Problem requirements:
Please return the lines below verbatim, beginning at the one that has "David Wilcock’s Update" and stopping after the one that has "February 2017 (784, 1882)", and add no other lines.

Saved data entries
★ ★ ★ ★ ★
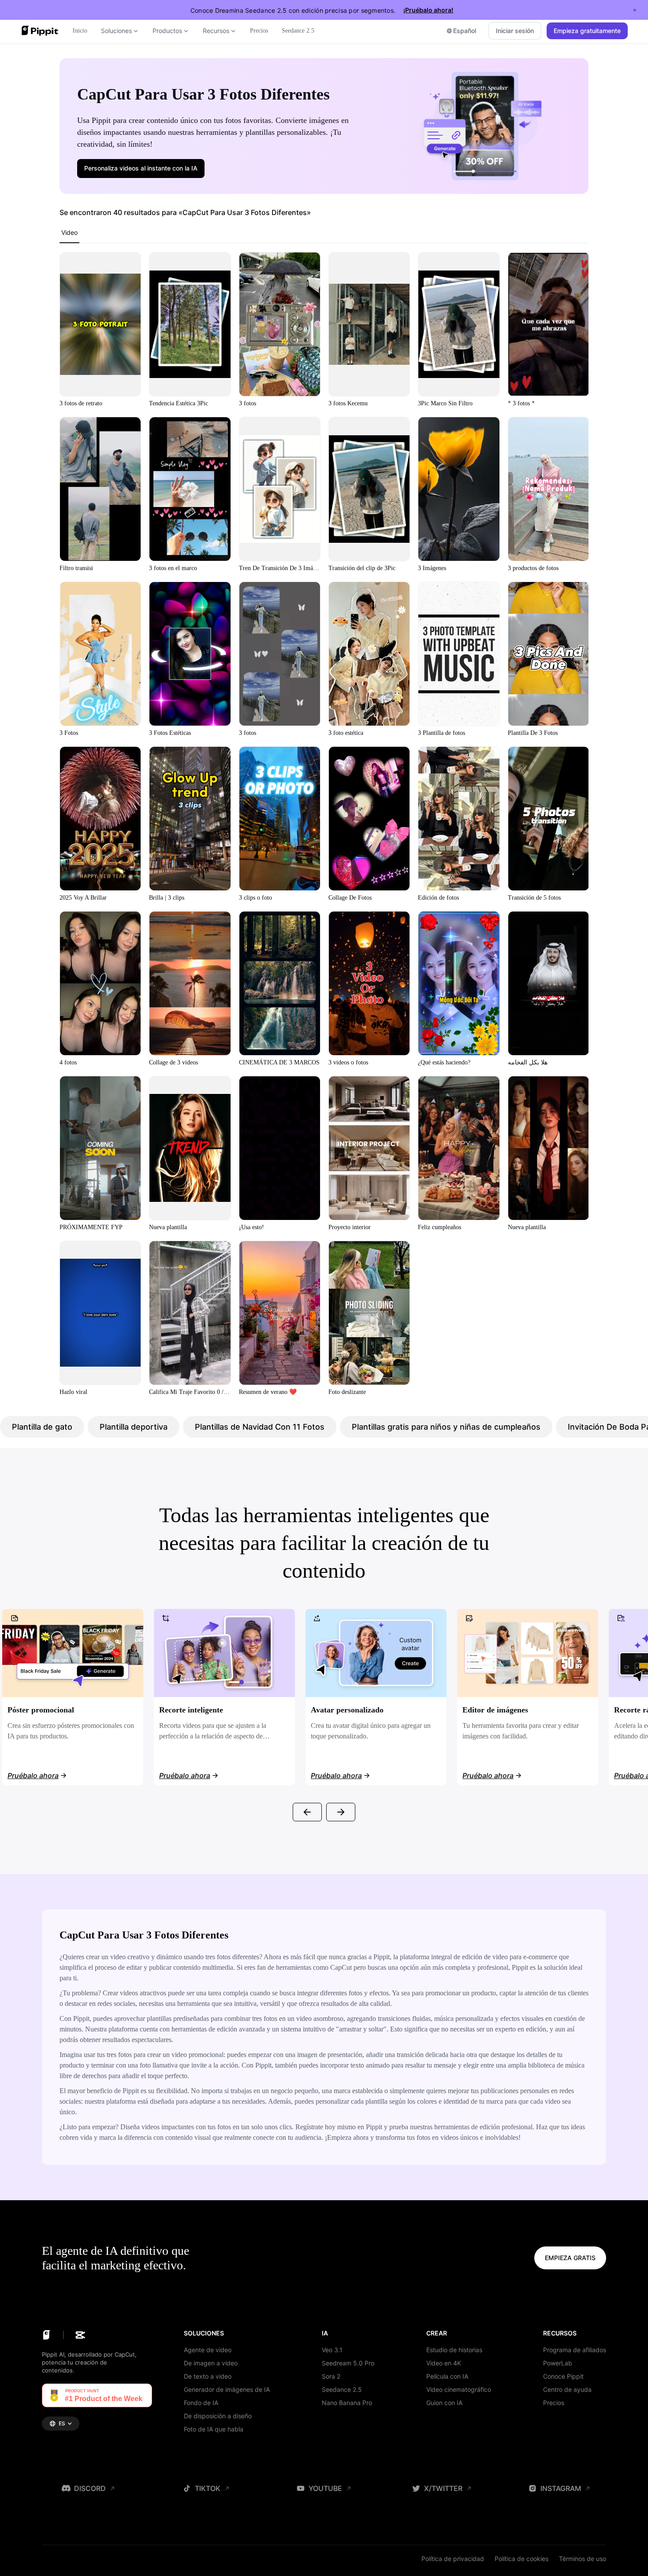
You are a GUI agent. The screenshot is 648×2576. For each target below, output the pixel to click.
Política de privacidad (452, 2558)
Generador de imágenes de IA (227, 2389)
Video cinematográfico (458, 2389)
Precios (553, 2402)
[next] (340, 1812)
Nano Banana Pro (347, 2402)
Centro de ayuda (567, 2389)
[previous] (307, 1812)
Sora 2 (331, 2376)
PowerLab (557, 2363)
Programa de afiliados (574, 2350)
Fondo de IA (201, 2402)
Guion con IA (444, 2402)
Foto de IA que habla (213, 2429)
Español (464, 30)
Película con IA (447, 2376)
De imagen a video (211, 2363)
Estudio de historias (454, 2350)
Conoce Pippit (563, 2376)
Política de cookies (521, 2558)
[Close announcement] (634, 10)
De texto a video (207, 2376)
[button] (141, 168)
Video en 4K (443, 2363)
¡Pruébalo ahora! (428, 10)
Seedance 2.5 (342, 2389)
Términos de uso (582, 2558)
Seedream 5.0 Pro (348, 2363)
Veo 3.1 (332, 2350)
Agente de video (207, 2350)
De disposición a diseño (218, 2416)
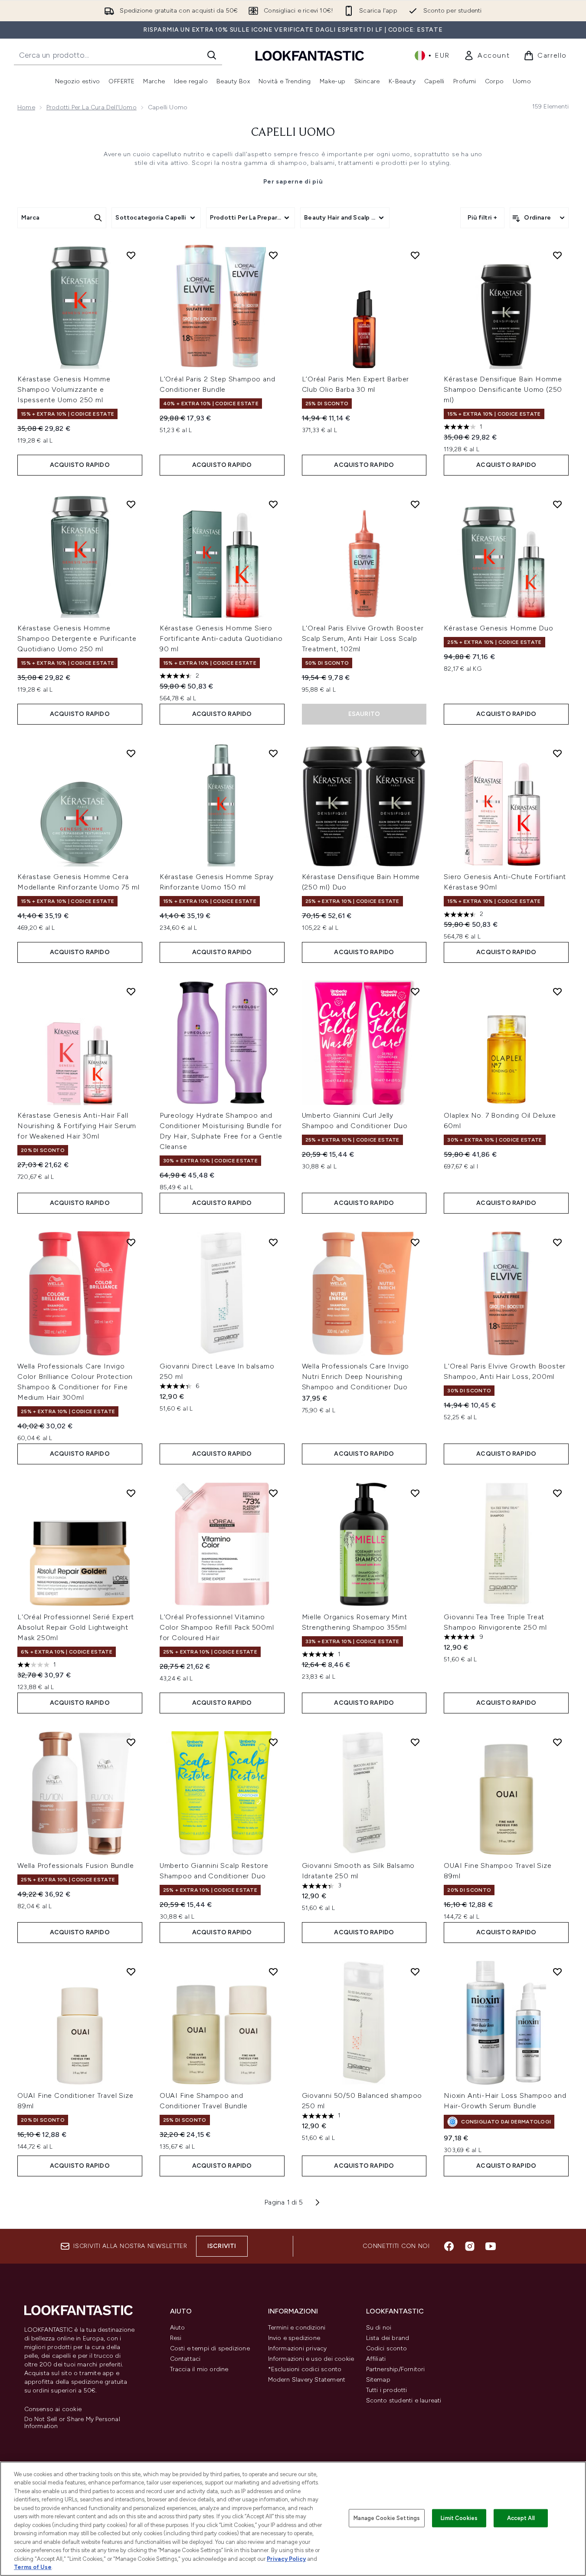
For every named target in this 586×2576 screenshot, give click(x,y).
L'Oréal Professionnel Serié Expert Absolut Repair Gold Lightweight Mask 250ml (75, 1627)
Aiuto (177, 2327)
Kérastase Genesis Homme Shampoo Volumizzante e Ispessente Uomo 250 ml (63, 389)
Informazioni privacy (297, 2348)
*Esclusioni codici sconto (305, 2369)
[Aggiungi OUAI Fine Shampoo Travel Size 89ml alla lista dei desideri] (557, 1742)
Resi (176, 2338)
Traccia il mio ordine (199, 2369)
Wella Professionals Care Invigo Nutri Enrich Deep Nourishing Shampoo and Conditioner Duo (355, 1376)
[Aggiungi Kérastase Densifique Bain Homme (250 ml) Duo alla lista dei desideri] (415, 753)
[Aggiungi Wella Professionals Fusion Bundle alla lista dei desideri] (131, 1742)
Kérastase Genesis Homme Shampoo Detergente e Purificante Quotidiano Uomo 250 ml (77, 638)
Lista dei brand (387, 2338)
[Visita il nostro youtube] (490, 2246)
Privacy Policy (286, 2559)
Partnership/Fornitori (395, 2369)
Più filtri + (482, 217)
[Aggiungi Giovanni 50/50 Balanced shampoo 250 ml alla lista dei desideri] (415, 1971)
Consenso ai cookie (53, 2409)
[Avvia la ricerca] (211, 55)
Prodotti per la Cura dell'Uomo (91, 107)
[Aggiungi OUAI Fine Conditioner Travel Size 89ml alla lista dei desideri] (131, 1971)
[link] (486, 55)
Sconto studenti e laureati (404, 2400)
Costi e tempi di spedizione (210, 2348)
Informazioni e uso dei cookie (311, 2359)
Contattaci (185, 2359)
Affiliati (376, 2359)
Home (26, 107)
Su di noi (379, 2327)
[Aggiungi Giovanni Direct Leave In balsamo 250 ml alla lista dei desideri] (273, 1242)
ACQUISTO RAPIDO (80, 465)
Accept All (521, 2518)
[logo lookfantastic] (309, 55)
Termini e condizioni (297, 2327)
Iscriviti (221, 2246)
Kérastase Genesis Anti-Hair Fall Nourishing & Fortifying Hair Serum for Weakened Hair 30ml (76, 1125)
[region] (293, 2518)
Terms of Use (33, 2567)
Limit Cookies (459, 2518)
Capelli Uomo (293, 133)
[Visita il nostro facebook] (449, 2246)
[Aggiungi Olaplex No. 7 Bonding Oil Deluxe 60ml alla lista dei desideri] (557, 991)
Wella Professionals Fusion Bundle (75, 1865)
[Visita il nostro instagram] (469, 2246)
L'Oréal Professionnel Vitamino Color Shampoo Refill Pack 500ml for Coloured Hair (217, 1627)
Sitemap (378, 2379)
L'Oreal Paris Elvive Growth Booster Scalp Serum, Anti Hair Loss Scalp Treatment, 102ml (363, 638)
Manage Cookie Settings (387, 2518)
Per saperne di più (293, 181)
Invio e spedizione (294, 2338)
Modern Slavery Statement (307, 2379)
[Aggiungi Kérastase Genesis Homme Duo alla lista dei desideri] (557, 504)
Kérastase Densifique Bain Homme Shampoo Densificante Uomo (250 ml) (503, 389)
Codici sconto (386, 2348)
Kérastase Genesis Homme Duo (498, 628)
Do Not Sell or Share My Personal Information (72, 2423)
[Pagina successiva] (317, 2202)
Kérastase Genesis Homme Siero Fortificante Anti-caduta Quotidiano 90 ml (221, 638)
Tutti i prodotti (386, 2390)
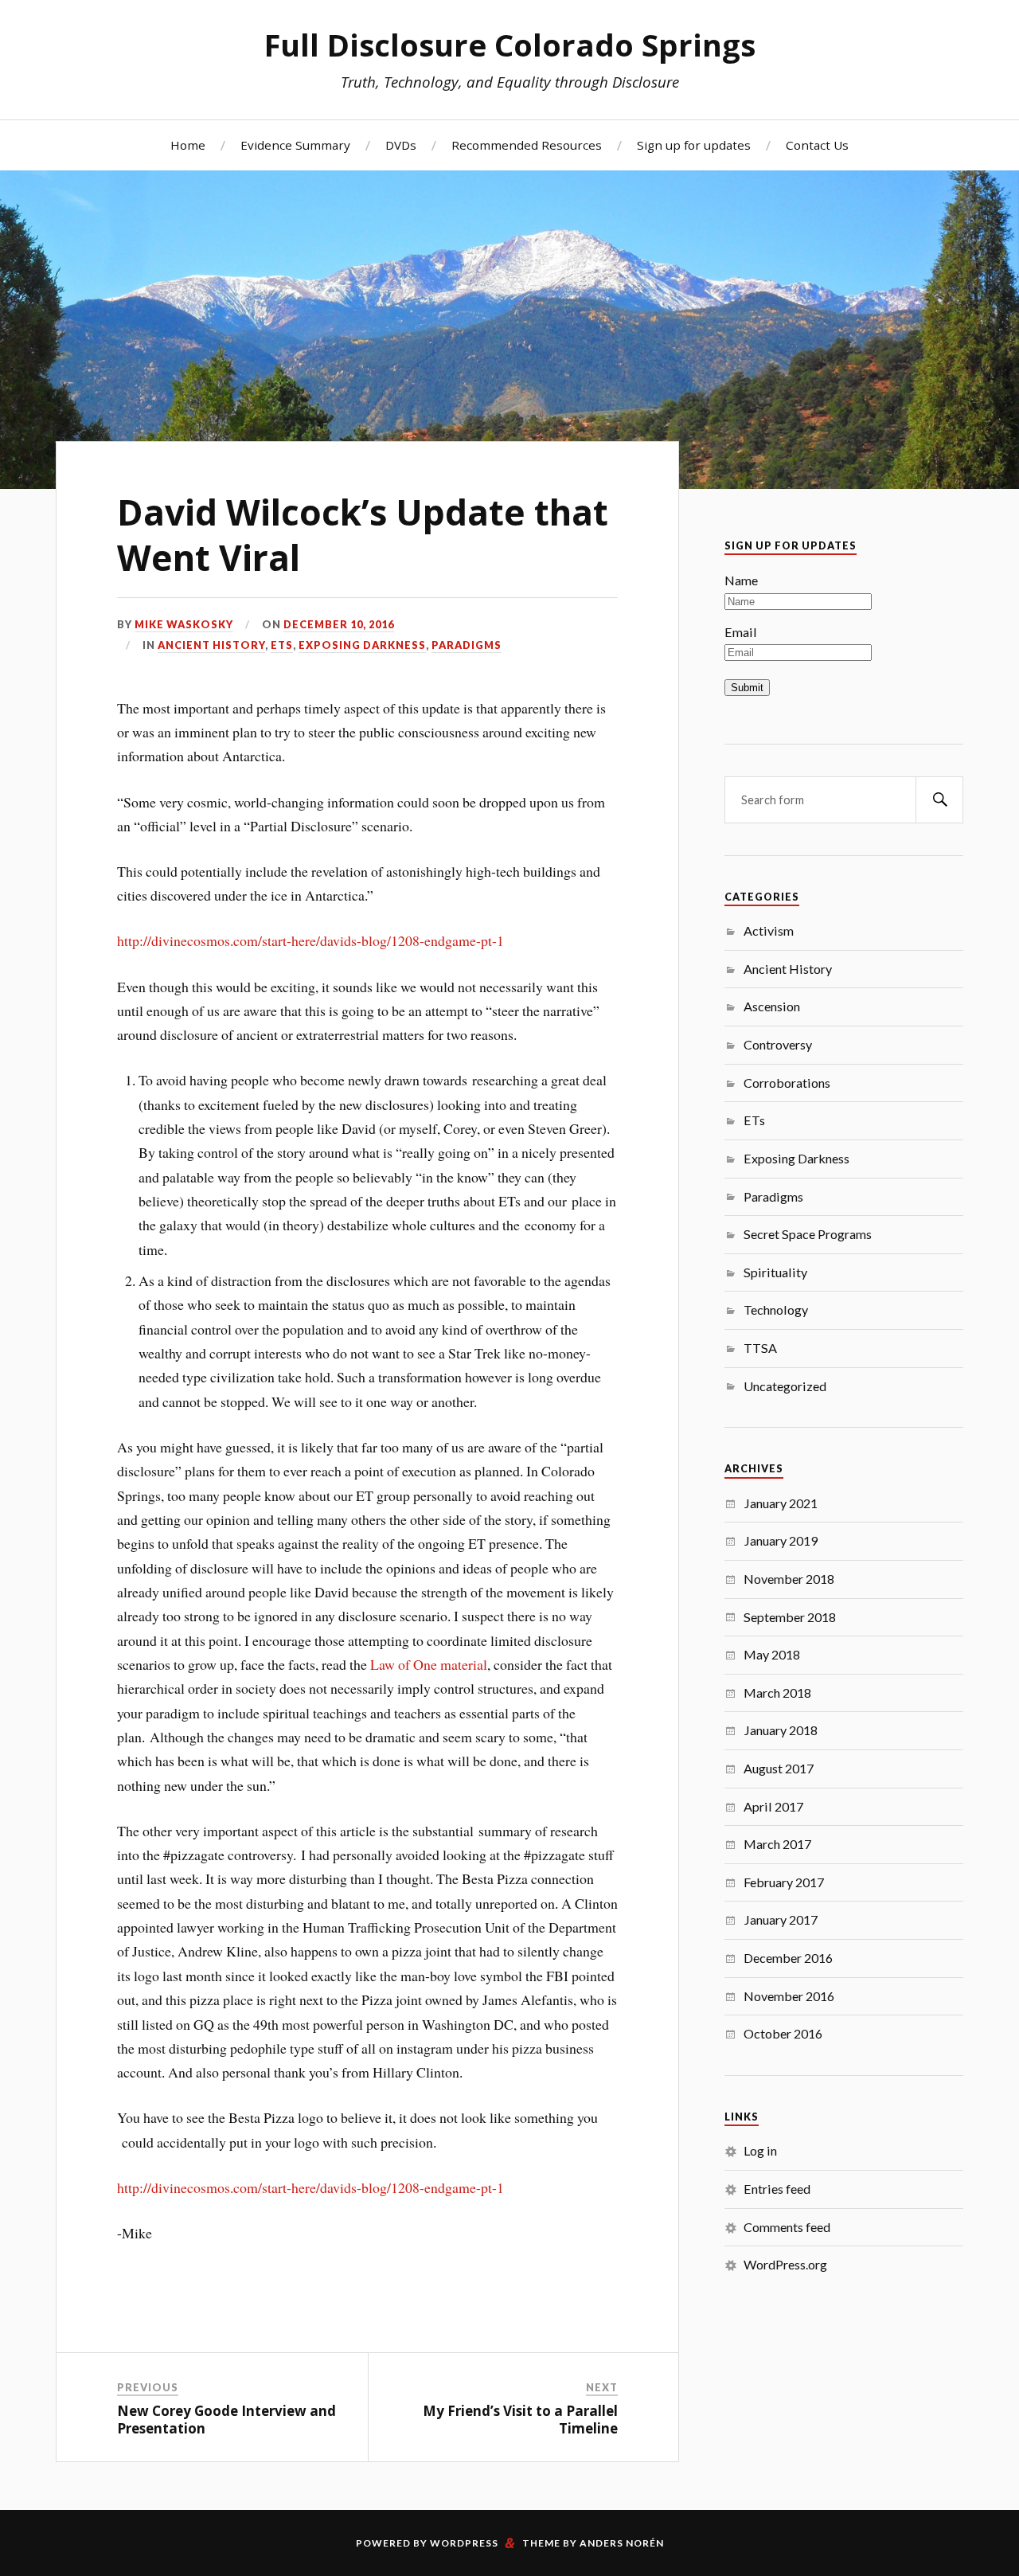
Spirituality (775, 1272)
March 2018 (777, 1692)
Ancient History (211, 645)
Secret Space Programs (808, 1233)
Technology (776, 1309)
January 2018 (781, 1730)
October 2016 (783, 2033)
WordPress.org (785, 2264)
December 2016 (788, 1957)
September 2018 (790, 1616)
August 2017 (779, 1768)
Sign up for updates (694, 145)
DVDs (400, 145)
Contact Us (817, 145)
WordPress (464, 2543)
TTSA (760, 1347)
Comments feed (787, 2226)
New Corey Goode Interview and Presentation (226, 2419)
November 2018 (789, 1578)
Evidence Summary (295, 145)
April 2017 (773, 1806)
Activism (769, 930)
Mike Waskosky (184, 624)
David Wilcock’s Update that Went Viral (362, 534)
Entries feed (777, 2188)
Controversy (778, 1044)
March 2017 (777, 1843)
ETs (282, 645)
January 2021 (781, 1503)
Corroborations (787, 1082)
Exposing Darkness (362, 645)
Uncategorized (785, 1386)
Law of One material (428, 1664)
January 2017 (781, 1919)
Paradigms (466, 645)
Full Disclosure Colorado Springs (509, 44)
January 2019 (781, 1540)
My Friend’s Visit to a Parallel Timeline (520, 2419)
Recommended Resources (526, 145)
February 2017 (784, 1882)
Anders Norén (622, 2543)
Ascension (772, 1006)
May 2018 (772, 1654)
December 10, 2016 (338, 624)
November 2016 (789, 1995)
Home (187, 145)
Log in (760, 2150)
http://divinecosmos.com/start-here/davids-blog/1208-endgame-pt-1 (310, 940)
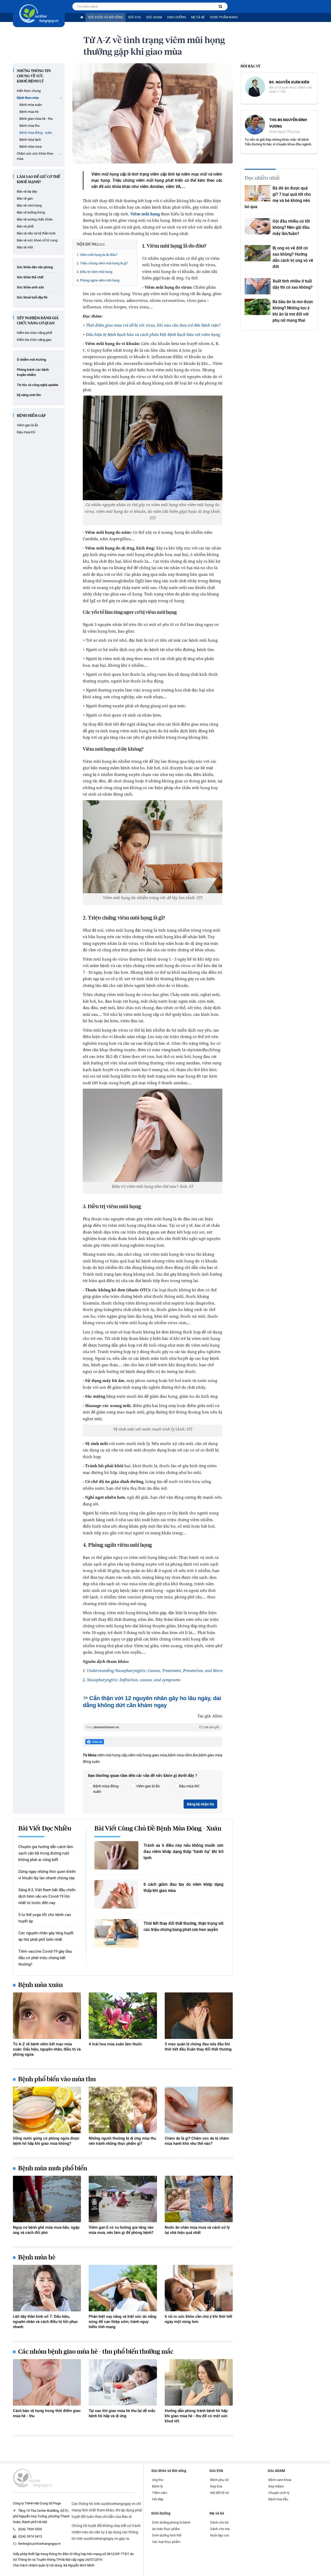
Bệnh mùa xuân (30, 105)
★ ★ ★ ★ ★
Reply to the exercise:
David Wilcock’s Update that Went Viral (362, 534)
Entries feed (777, 2188)
Controversy (778, 1044)
March 2017 (777, 1843)
ETs (282, 645)
January 2021 (781, 1503)
Corroborations (787, 1082)
Exposing Darkness (362, 645)
Uncategorized (785, 1386)
Law of One material (428, 1664)
January 2017 (781, 1919)
Paradigms (466, 645)
Full Disclosure Colorado Springs (509, 44)
January 2019 (781, 1540)
My Friend’s Visit to a Parallel Timeline (520, 2419)
Recommended Resources (526, 145)
February 2017 (784, 1882)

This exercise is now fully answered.